Sanjay Dutt, 53, has personally and professionally been there, done that and done that again. His parents, Nargis and Sunil Dutt, were world famous and have left behind a legacy in arts, politics and society that is unparalleled. Despite the innumerable hiccups Sanju 'baba' (as he is still referred to) has faced, be it his tryst with drugs or his incarceration on more serious charges, he remains rock-solid as an actor and as a person.
In his 32 years as an actor, he has done rock-solid work with top-notch makers like Rajkumar Hirani, Feroz Khan and Subhash Ghai amongst others. Today, Sanju is in a transition phase in cinema, having moved on from the leading man to more meaty characters.

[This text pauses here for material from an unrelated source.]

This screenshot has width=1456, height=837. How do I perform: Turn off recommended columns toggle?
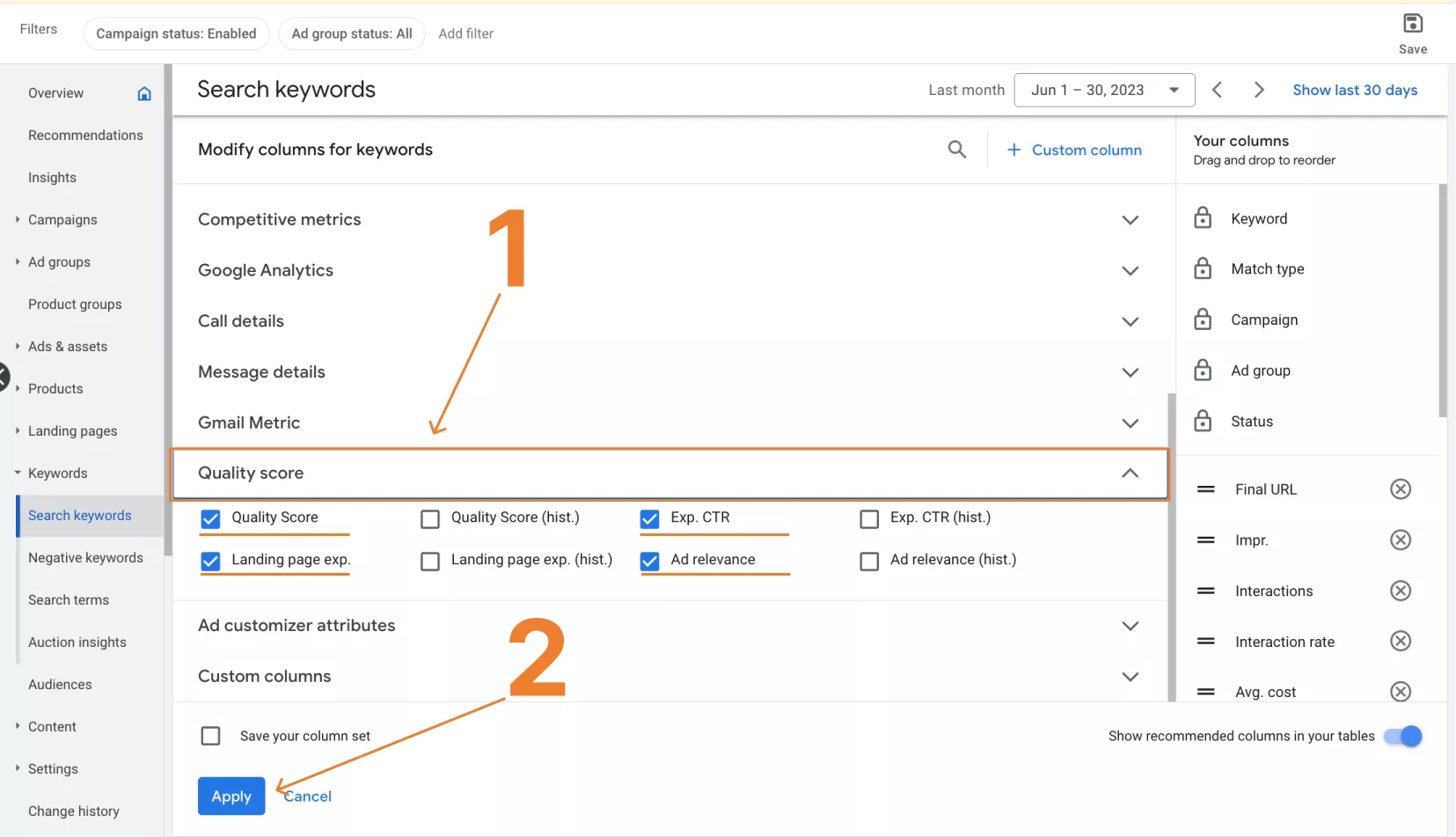click(x=1402, y=736)
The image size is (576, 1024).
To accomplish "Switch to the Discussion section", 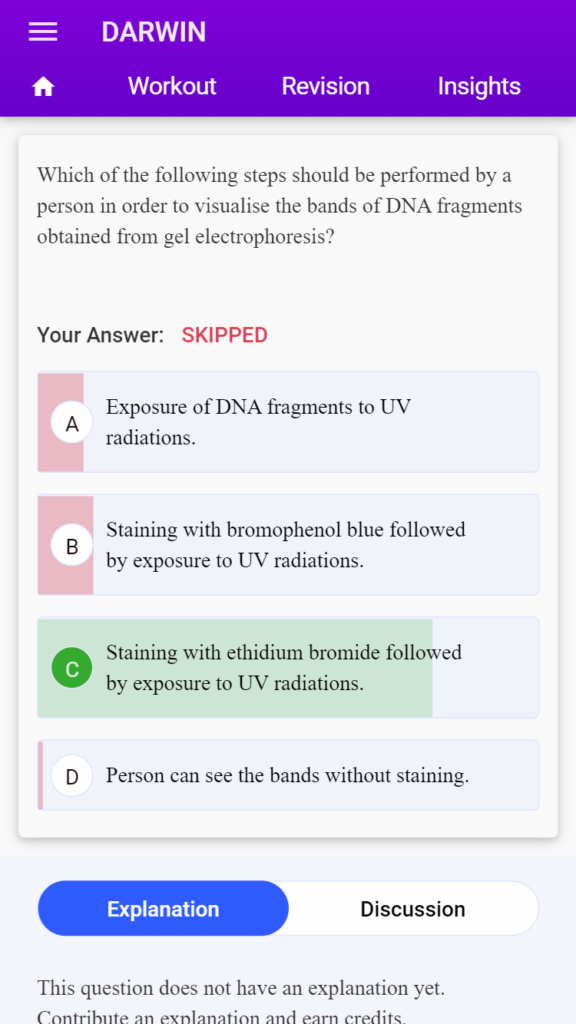I will pyautogui.click(x=413, y=908).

Excerpts from a chat with the superstar, who prefers to speak less and nod more.
Any more Kancha Cheena ( Agneepath) or Billu Bhaisaab ( Son Of Sardaar) like characters in your current lot of films?
I wish there were more such challenges written for me. I salute Karan Malhotra for giving the Agneepath villain Kancha Cheena such a unique dimension and making it one of the most memorable bad guys of our time. I also thank Ajay Devgn for giving me Billu Bhaisaab. He was pivotal to the SOS plot. I thoroughly enjoyed Agneepath and SOS and I'm glad both these films made commendable profits.

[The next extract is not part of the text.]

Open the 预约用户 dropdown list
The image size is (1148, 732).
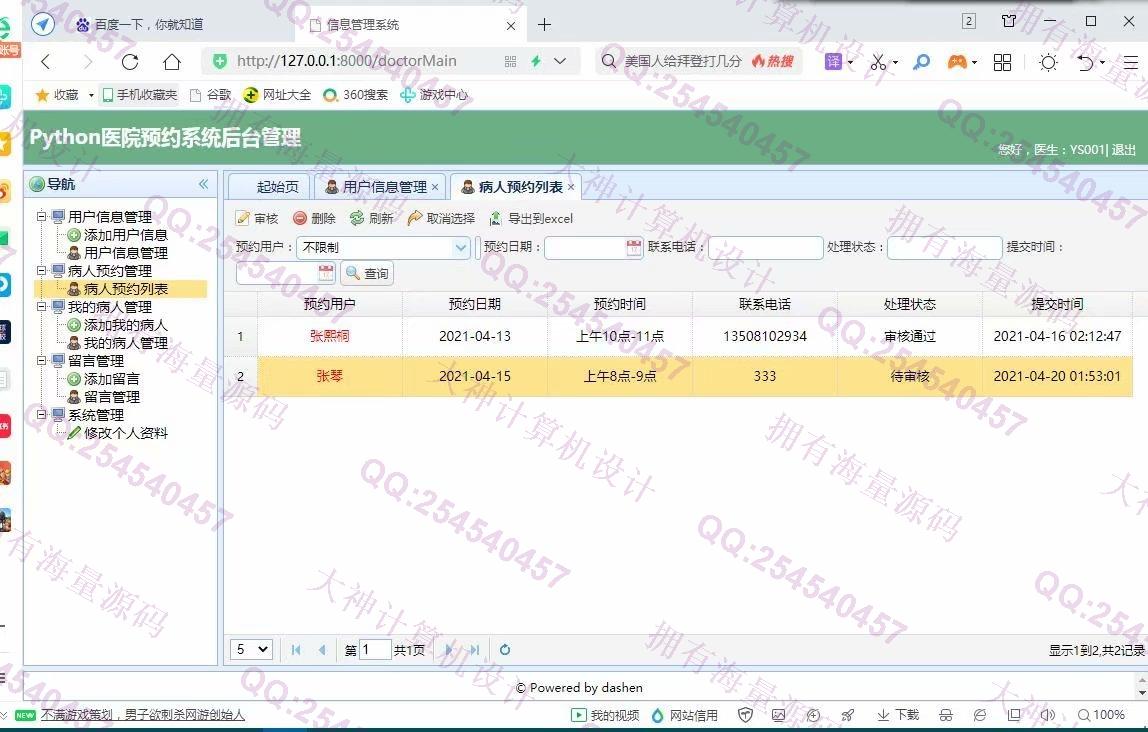[461, 248]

You have outgrown the typical Hindi cinema hero roles, right?
Yes, of course I have. If you have sung songs and danced for three decades... you automatically get into the next phase. I have several films on the floor as a leading man even today. Only they are more character-centric. But that is a given-in.
You've also floated a production house, like most heroes.

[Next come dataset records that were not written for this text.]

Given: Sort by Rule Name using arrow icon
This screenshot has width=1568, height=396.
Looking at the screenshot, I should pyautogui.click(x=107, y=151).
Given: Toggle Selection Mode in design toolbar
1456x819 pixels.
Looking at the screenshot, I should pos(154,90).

I don't know why people fuss about heroes floating production houses. Raj Kapoor, my dad, Dev Anand, Manoj Kumar, Rajendra Kumar had production houses way back in the 50-60s. In fact, the quality of cinema they made is evergreen. Their compulsion for making films was their passion... it wasn't profit. I have started Sanjay Dutt Productions, but in reality, it is just another name for Ajanta Arts that was my dad's banner. I intend to carry dad's legacy forward.
Heard Maanayata will be at the helm of your affairs.
Maanayata will most certainly handle the production. She has a head for it. I may not act in all the films we make, but I will listen to all the scripts for films that my company undertakes and take the creative decisions. I'm in favour of making some action-comedies, a genre I enjoy. But of course, I'm open to listening to all kinds of scripts.
How was it getting back with Raju Hirani on P.K.?
It was fantastic. We are working together after a gap of six years. I love Raju because he is quiet, dignified and yet a very effective filmmaker. When he offered me P.K., I didn't hesitate. I told him that even if he wanted me to be there for a single shot, I would. Here, I must add that Raju holds a special place in my heart because his MunnaBhai... brought dad and me together on screen and it was one of dad's last films. I get sentimental whenever Raju is around. You associate some people with some sentiments.
Tell us about the experience of working with Aamir Khan.
Well, the world knows that Aamir is astute and meticulous. He's a chilled out co-actor and we had a good shoot in Rajasthan. My twins, Iqara and Shahraan, bonded big-time with Aamir's son Azad. The funny thing is, Aamir and I live five minutes away from one another in Mumbai. Yet, we have never met socially. However, in Rajasthan, we were in the same hotel and bonded because of the bachchas.
What plans do you have for your older daughter, Trishala?
Trishala is young and her mind keeps wavering on what she wants to do. As a parent, I just want the best for her in her personal life and her career. I'm very sure that I don't want her be an actress. I was happy when she chose to study forensic science. I want her to become an expert in that field and lend her expertise to saving innocent people who may be wrongly accused. No one should suffer the way I did.